Allocations to SMEs and big businesses have recently been averaging more than US$45 million per week.
“Going forward, it is the desire and aspiration of the (central) bank to strengthen the auction system to ensure it achieves greater heights to grow the economy and reduce inflation,” Dr Mangudya said.
Annual inflation is projected to decline to between 102 percent and 103 percent this month, and further drop to 55 percent by July.
Overall, a single-digit rate in expected by year-end. The RBZ encourages businesses to keep accepting payments in foreign currency to ensure its continued circulation in the formal sector.

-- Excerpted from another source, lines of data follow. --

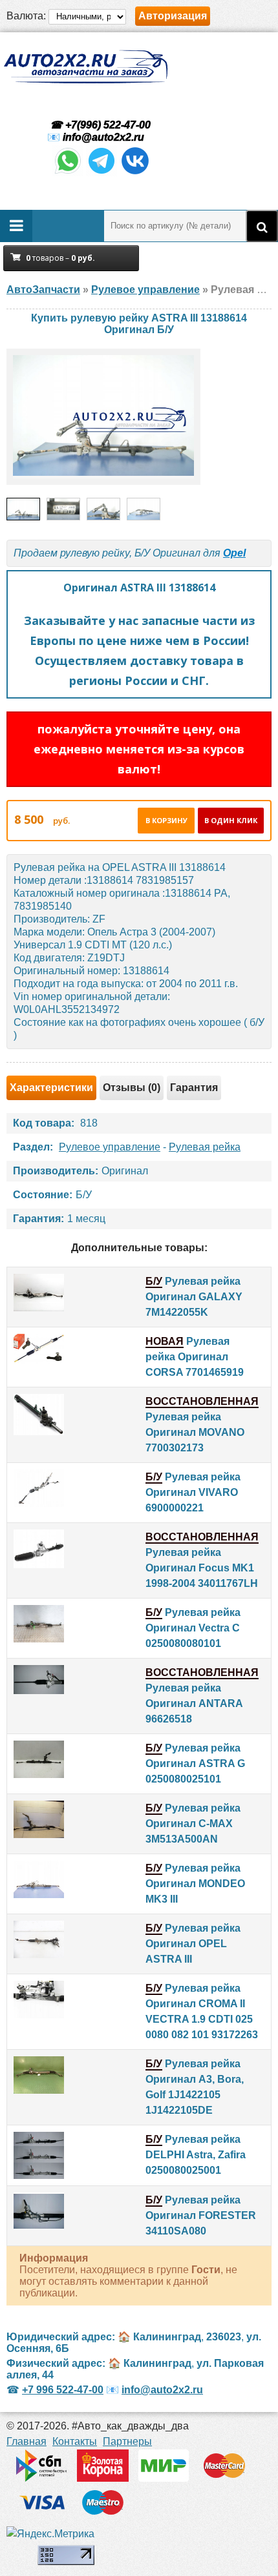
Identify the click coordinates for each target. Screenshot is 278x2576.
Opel (234, 552)
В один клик (230, 820)
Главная (26, 2441)
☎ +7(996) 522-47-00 (99, 124)
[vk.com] (135, 172)
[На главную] (85, 66)
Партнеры (127, 2441)
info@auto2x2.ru (103, 137)
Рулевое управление (109, 1146)
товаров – (60, 257)
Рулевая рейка (205, 1146)
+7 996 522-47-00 (62, 2389)
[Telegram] (101, 172)
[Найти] (262, 226)
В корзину (166, 820)
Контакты (74, 2441)
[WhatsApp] (67, 172)
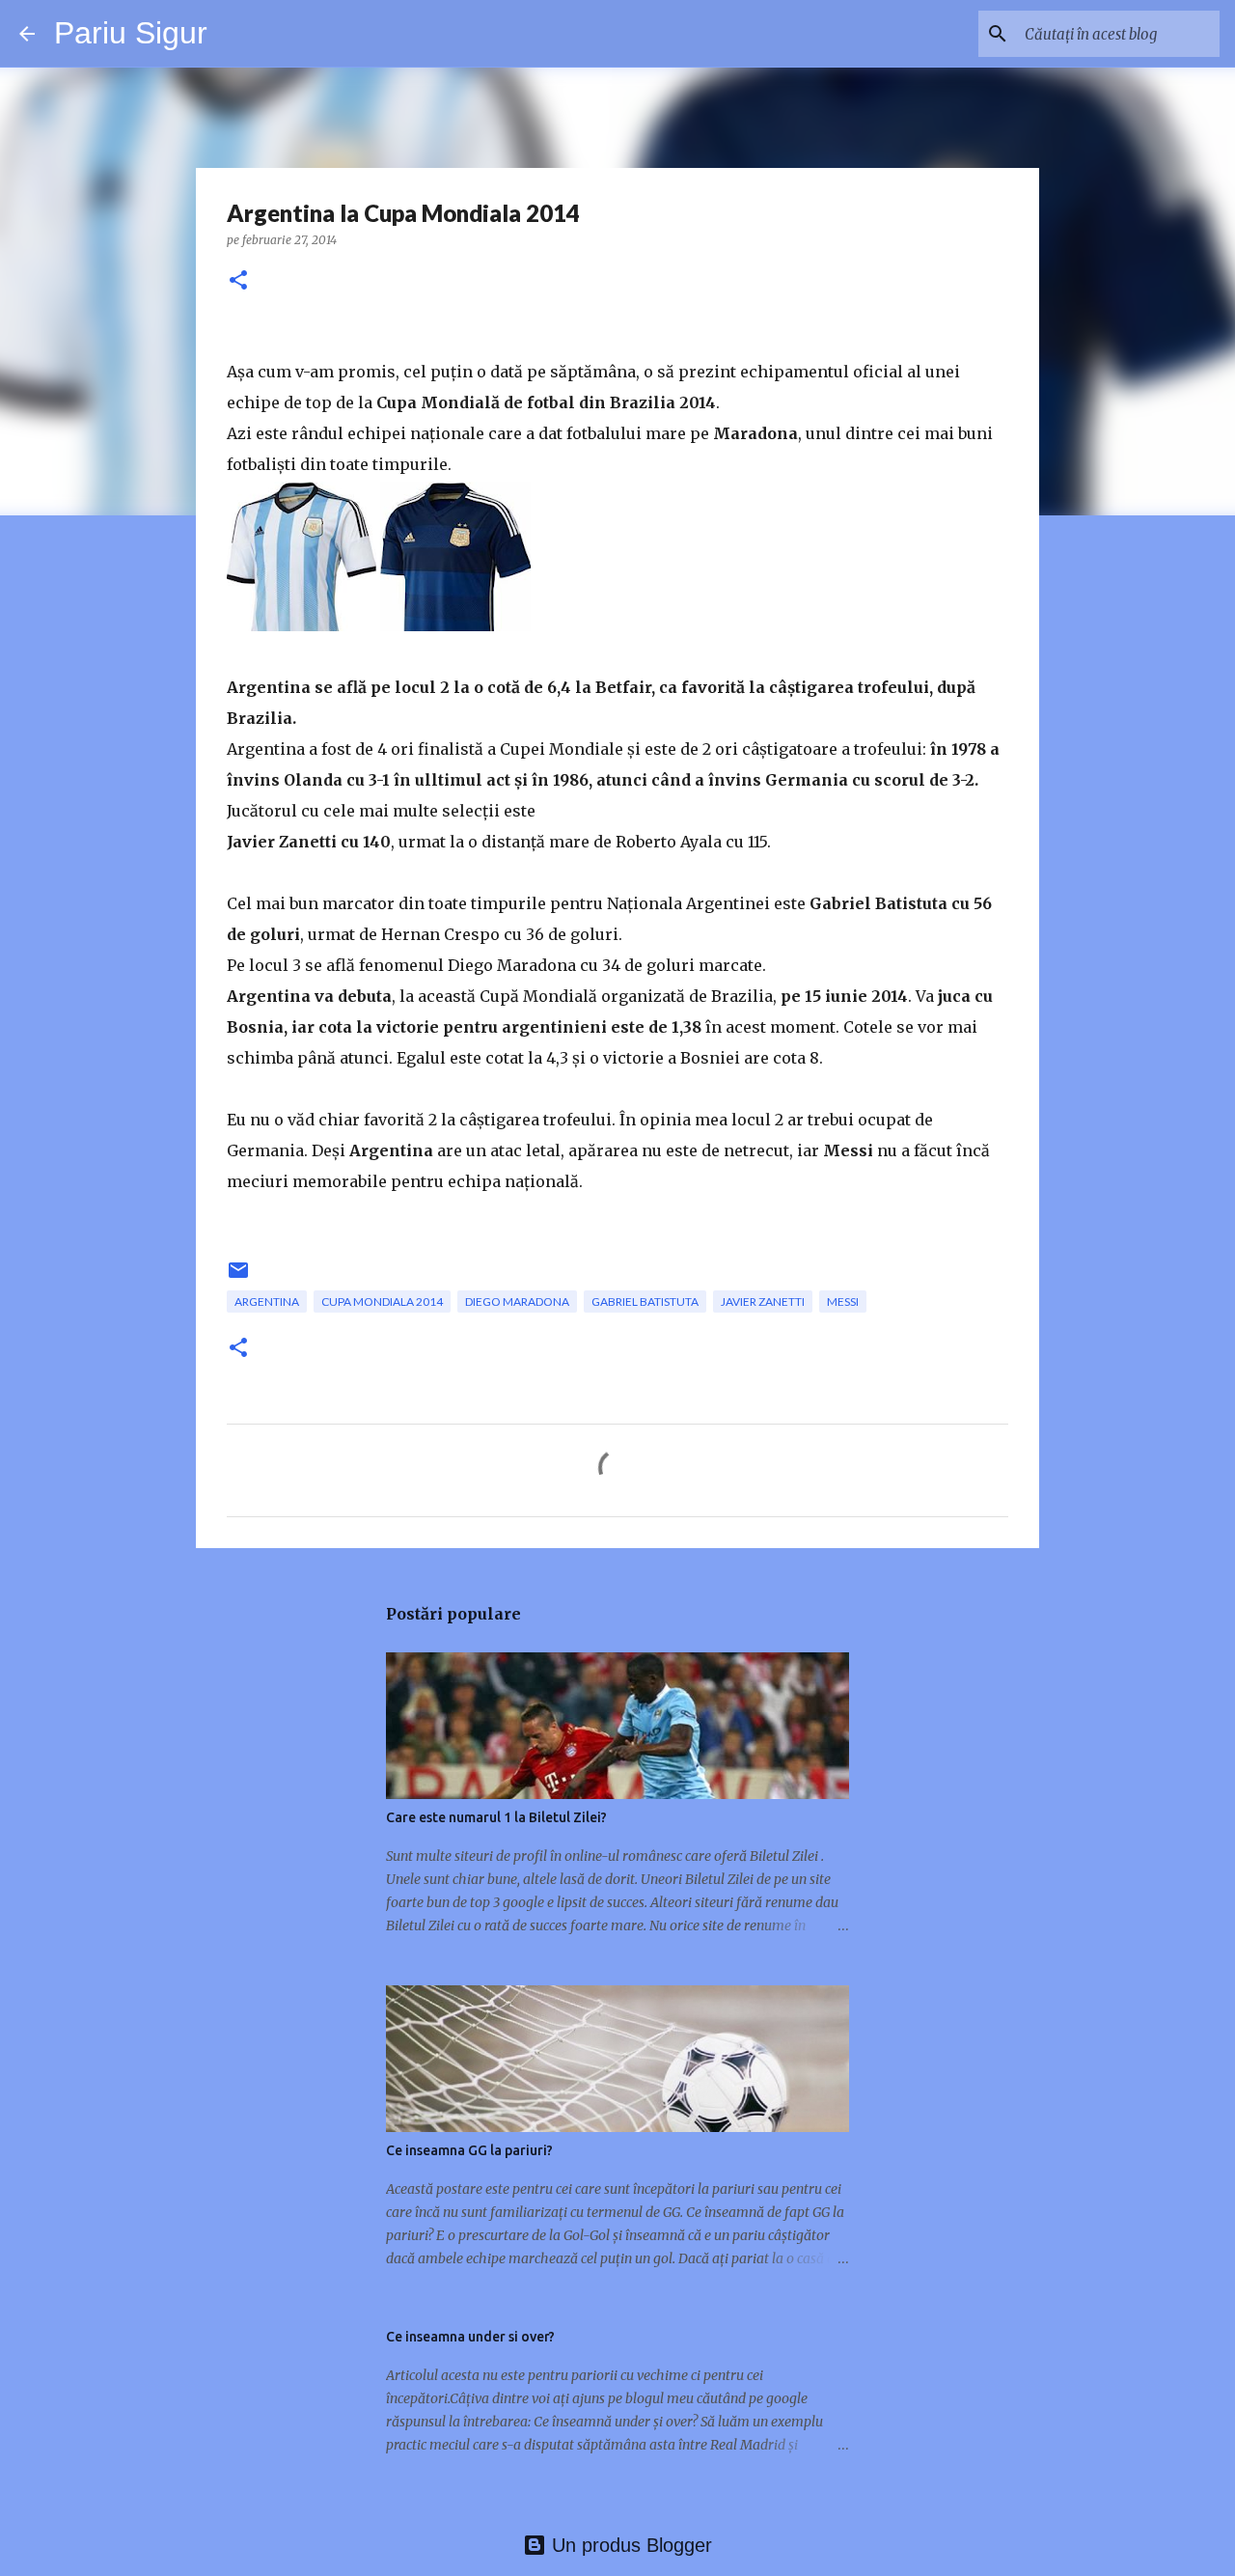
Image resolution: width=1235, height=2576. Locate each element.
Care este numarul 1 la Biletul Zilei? (496, 1817)
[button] (238, 281)
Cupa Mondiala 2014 (382, 1301)
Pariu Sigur (130, 32)
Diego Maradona (517, 1301)
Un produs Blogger (629, 2545)
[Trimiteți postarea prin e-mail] (238, 1277)
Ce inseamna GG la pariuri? (469, 2150)
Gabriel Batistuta (645, 1301)
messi (843, 1301)
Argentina (266, 1301)
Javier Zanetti (763, 1301)
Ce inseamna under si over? (470, 2336)
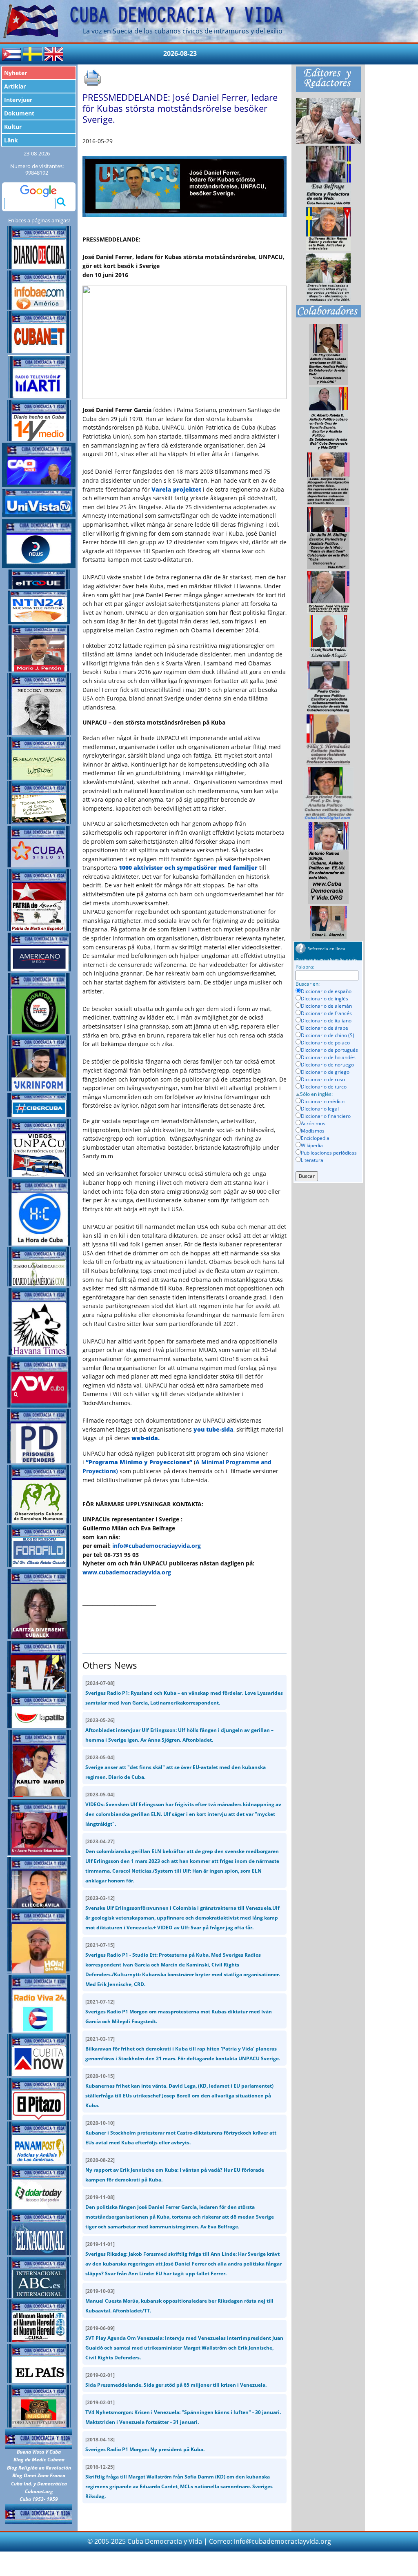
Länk (11, 140)
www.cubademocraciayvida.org (126, 1572)
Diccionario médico (323, 1101)
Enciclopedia (315, 1138)
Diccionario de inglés (324, 998)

Monetary authorities are confident the economy will grow by 7,4 percent this year.
“The stability has helped the economy to grow. Local businesses now contribute 65 percent of the produce sold in the local market, thereby cutting products that are imported,” explained Dr Mangudya.
Economic stability has been occasioned by the ironclad grip on fiscal and budgetary discipline, which saw the country achieve a budget surplus in the first quarter.
The biggest challenge the central bank has faced since launching the auction system, Dr Mangudya added, has been non-compliance by intended beneficiaries of the platform.
“We say one bid per client, but some businesses bring multiple bids through the usage of shelf companies, thereby defeating the rule of the auction system.”
Some beneficiaries also use the black market rates to price their goods and services, which is in direct contravention of Statutory Instrument 127 of 2021.